In mid-2013, I was living and working as a freelance correspondent in Southeast Asia. While I was based in the city of Chiang Mai in northern Thailand I met and worked with many of the economic and political refugees who had crossed the Dawna Range to seek refuge from the economic stagnation and military persecution they faced in Myanmar.
Their lot was not much better in Thailand, where they were confined to shantytowns no different from South African shack settlements, and forced to work on construction projects, perched on bamboo scaffolding to build condominiums for well-heeled Thais and expatriates who had converted their meagre savings in the West into small fortunes in Thailand’s baht.
The less fortunate found employment on the seafood trawlers in the Gulf of Thailand where they worked as modern slaves.
It was a heady time in Myanmar. Aung San Suu Kyi had been released from house arrest just three years earlier and had finally been able to deliver her acceptance speech for the Nobel Peace Prize that she had received 20 years before. Tourists and political celebrities like Barack Obama were beginning to trickle into the isolated nation. The prospect of change loomed heavy in the air, like the wind that rolls off the Dawna Range in May and heralds the arrival of the monsoon.
A city of contrasts
That rainy season I visited Yangon (Rangoon) and met up with colleagues who had set up a photography collective in the backroom of a doctor’s surgery. Yangon is a mesmerising place: full of contradictions, fusions and mysteries. Its cuisine reflects its geography, an incredible coalescence of Indian, Chinese and Thai food cooked on open fires on the street side. Lazy dogs, all seemingly derived from a single genus, lie on pavements and in alleyways, too lethargic to even wag their tails when you pet them. At night, they form huge roving packs, hunting children and solitary adults if they stumble into the wrong alley. The government builings bewildered me, their red face-brick exteriors and Victorian clock towers making me think I was back in central Pietermaritzburg, KwaZulu-Natal.

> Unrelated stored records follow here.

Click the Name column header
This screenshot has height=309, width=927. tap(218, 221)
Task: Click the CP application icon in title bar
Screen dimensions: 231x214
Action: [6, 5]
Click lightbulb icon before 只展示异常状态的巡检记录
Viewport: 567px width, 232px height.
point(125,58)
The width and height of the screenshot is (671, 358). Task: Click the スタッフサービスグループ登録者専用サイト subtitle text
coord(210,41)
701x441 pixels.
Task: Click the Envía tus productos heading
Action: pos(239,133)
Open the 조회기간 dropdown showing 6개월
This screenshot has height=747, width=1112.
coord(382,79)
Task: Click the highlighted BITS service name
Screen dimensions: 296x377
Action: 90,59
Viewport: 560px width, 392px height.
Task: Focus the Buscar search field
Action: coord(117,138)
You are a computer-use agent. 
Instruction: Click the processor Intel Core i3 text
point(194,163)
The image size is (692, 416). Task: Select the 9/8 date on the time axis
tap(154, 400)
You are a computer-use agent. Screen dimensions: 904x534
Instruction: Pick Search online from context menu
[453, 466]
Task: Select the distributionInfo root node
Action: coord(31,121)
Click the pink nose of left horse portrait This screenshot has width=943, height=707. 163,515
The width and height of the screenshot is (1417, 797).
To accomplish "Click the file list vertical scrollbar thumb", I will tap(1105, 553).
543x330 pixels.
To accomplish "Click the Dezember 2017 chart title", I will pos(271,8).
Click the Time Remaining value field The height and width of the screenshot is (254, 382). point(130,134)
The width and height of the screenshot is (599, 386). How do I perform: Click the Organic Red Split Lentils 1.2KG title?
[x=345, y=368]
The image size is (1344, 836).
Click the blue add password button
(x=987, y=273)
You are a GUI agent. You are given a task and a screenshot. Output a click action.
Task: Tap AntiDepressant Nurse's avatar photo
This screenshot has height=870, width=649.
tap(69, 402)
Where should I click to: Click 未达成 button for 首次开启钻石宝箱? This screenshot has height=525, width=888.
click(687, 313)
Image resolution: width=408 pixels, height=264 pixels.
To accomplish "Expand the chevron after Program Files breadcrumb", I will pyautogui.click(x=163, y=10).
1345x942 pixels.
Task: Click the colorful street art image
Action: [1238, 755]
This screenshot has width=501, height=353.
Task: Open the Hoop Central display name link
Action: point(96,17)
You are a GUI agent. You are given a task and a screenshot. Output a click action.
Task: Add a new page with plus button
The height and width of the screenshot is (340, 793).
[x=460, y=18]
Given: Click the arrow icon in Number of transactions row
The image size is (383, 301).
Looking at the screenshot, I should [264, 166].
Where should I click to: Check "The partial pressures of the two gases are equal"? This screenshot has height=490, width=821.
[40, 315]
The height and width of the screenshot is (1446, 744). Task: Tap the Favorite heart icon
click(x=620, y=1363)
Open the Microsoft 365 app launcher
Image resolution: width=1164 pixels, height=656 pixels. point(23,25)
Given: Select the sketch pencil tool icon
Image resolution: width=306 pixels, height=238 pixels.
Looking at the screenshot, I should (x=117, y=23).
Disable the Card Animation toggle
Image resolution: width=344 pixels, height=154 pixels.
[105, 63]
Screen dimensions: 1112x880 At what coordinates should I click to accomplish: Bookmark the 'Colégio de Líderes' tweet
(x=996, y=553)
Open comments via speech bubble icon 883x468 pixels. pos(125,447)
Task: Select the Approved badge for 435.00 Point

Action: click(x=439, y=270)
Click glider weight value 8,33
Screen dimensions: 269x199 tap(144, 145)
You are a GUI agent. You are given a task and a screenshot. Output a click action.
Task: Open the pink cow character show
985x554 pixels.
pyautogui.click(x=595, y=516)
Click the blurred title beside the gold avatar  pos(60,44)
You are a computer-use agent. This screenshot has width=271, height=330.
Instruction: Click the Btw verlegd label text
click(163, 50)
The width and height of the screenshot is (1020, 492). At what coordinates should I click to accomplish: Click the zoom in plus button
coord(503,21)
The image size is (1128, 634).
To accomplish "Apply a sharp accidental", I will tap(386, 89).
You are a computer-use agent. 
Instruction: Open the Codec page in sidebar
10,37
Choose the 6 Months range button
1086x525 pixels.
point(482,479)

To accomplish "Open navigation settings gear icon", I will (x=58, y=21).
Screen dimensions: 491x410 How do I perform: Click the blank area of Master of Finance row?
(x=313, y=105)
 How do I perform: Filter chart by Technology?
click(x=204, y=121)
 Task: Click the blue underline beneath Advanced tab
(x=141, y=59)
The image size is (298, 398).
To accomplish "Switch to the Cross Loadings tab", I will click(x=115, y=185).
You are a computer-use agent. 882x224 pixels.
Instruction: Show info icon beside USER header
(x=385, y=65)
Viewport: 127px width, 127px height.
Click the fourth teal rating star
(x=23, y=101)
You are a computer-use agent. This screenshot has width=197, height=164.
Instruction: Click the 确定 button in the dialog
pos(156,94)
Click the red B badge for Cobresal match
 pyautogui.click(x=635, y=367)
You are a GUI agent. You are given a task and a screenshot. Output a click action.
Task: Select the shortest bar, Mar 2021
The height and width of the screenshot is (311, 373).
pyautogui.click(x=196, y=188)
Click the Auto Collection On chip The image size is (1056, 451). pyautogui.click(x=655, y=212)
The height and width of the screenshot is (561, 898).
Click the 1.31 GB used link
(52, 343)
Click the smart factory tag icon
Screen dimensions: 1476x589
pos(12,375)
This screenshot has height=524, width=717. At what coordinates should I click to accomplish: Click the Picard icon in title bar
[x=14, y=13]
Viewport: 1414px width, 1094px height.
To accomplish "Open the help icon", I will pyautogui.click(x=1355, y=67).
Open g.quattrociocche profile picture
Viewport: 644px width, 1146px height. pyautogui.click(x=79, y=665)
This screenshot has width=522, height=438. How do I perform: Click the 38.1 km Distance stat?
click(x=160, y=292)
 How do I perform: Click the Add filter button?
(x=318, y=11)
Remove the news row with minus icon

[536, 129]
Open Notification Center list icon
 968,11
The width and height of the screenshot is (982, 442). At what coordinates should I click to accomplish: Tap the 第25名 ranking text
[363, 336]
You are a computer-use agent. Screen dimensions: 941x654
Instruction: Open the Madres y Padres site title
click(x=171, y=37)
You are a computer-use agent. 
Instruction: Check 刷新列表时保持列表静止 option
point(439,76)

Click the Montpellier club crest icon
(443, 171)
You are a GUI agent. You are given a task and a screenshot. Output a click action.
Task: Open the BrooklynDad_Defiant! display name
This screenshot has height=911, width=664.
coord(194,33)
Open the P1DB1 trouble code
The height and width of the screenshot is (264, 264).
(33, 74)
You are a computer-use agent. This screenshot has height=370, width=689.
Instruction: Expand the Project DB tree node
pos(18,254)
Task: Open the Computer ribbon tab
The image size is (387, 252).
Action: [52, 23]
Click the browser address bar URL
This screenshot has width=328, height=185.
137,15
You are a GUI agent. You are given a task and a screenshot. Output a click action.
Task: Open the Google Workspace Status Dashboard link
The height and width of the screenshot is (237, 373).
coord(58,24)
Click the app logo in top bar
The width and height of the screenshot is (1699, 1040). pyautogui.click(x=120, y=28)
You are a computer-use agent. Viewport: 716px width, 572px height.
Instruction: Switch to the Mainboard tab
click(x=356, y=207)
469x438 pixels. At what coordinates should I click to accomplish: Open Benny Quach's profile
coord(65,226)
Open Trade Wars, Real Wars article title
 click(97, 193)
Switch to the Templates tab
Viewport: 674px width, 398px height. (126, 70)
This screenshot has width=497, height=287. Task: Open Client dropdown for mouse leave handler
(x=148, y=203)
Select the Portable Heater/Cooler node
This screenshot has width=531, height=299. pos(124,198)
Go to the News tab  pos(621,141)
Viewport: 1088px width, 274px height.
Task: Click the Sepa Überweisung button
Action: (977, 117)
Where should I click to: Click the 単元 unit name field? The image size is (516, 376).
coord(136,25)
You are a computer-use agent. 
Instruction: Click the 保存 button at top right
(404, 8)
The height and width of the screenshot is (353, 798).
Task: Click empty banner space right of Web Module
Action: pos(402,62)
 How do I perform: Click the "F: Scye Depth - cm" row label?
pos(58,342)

Even then, the situation in Rakhine was a public secret. Greg Constantine’s photobook Exiled to Nowhere had been released in 2012 and had laid bare the brutality of the repression against the Rohingya. But opinions were divided within Myanmar. “Those people are Bengalis,” said a man who bought me a drink at a tavern not dissimilar to our shebeens. “They don’t belong here!” He wiped whisky off his moustache before asking me if I would help him transport weapons from Thailand with my South African passport. I politely declined and slipped back into the night, wary of the dogs I’d petted earlier.
Another colleague, a tall, swarthy Spanish photojournalist with a thick, slightly greying beard who insisted on using a medium-format film camera, warned me about trying to get into Rakhine. “They won’t let you in, amigo,” he told me, “and if you do get in, they’ll kill you for the way you look. They tried to kill me.”
Feed the birds
The early mornings in Yangon are quite beautiful, very still. Most people at that stage were still pedestrians and they have a beautiful habit as they make their way across the city. Vendors set up little stalls selling seeds. For small change, you can pick up a bag and feed the pigeons. It is a wonderful, calming way to start the day.
On my final morning in the city, I was still cursing my fortunes for not being able to get into the troubled state. After buying a bag of seeds, I turned a corner, stumbled over a dog and happened upon this scene.
Much like South Africa, it is Myanmar’s diversity, its position at the crossroads of history and empires and the dozens of unique cultures and languages contained within its borders that gives it its distinctive beauty.
How sad that in the 21st century, xenophobia is a global phenomenon, which robs us of our decency and replaces it with vitriol and hate.